» **The task**
Nothing should differ between your answer and the records below.

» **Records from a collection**
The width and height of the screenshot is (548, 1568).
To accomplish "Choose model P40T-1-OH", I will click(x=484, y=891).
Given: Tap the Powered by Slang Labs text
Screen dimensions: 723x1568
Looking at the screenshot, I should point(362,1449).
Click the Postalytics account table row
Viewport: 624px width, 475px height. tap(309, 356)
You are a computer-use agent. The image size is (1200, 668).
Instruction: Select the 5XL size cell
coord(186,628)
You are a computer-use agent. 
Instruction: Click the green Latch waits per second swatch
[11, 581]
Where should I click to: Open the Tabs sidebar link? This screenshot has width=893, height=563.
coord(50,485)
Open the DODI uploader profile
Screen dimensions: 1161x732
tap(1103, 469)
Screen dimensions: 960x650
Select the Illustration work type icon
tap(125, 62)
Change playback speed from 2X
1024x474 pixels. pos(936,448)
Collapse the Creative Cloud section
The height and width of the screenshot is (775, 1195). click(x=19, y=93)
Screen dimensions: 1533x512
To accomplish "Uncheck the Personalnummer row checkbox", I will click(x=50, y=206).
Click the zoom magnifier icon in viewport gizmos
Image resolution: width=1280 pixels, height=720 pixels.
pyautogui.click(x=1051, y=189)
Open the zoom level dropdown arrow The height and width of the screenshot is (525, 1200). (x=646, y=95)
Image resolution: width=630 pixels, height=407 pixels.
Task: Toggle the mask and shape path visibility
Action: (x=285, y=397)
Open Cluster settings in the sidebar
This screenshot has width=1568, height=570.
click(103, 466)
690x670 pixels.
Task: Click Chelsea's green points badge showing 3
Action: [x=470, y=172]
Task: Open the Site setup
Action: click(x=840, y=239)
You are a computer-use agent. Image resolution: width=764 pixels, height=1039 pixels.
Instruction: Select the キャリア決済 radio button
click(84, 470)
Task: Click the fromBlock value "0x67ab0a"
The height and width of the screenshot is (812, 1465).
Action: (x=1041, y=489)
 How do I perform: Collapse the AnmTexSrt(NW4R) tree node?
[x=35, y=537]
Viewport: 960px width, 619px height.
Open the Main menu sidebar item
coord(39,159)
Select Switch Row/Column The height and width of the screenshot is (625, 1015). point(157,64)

» **The answer**
The width and height of the screenshot is (548, 1568).
To accomplish "Choose model P40T-1-OH", I will click(x=484, y=891).
Given: Tap the Powered by Slang Labs text
Screen dimensions: 723x1568
Looking at the screenshot, I should point(362,1449).
Click the Postalytics account table row
Viewport: 624px width, 475px height. tap(309, 356)
You are a computer-use agent. The image size is (1200, 668).
Instruction: Select the 5XL size cell
coord(186,628)
You are a computer-use agent. 
Instruction: Click the green Latch waits per second swatch
[11, 581]
Where should I click to: Open the Tabs sidebar link? This screenshot has width=893, height=563.
coord(50,485)
Open the DODI uploader profile
Screen dimensions: 1161x732
tap(1103, 469)
Screen dimensions: 960x650
Select the Illustration work type icon
tap(125, 62)
Change playback speed from 2X
1024x474 pixels. pos(936,448)
Collapse the Creative Cloud section
The height and width of the screenshot is (775, 1195). click(x=19, y=93)
Screen dimensions: 1533x512
To accomplish "Uncheck the Personalnummer row checkbox", I will click(x=50, y=206).
Click the zoom magnifier icon in viewport gizmos
Image resolution: width=1280 pixels, height=720 pixels.
pyautogui.click(x=1051, y=189)
Open the zoom level dropdown arrow The height and width of the screenshot is (525, 1200). (x=646, y=95)
Image resolution: width=630 pixels, height=407 pixels.
Task: Toggle the mask and shape path visibility
Action: (x=285, y=397)
Open Cluster settings in the sidebar
This screenshot has width=1568, height=570.
click(103, 466)
690x670 pixels.
Task: Click Chelsea's green points badge showing 3
Action: [x=470, y=172]
Task: Open the Site setup
Action: click(x=840, y=239)
You are a computer-use agent. Image resolution: width=764 pixels, height=1039 pixels.
Instruction: Select the キャリア決済 radio button
click(84, 470)
Task: Click the fromBlock value "0x67ab0a"
The height and width of the screenshot is (812, 1465).
Action: (x=1041, y=489)
 How do I perform: Collapse the AnmTexSrt(NW4R) tree node?
[x=35, y=537]
Viewport: 960px width, 619px height.
Open the Main menu sidebar item
coord(39,159)
Select Switch Row/Column The height and width of the screenshot is (625, 1015). point(157,64)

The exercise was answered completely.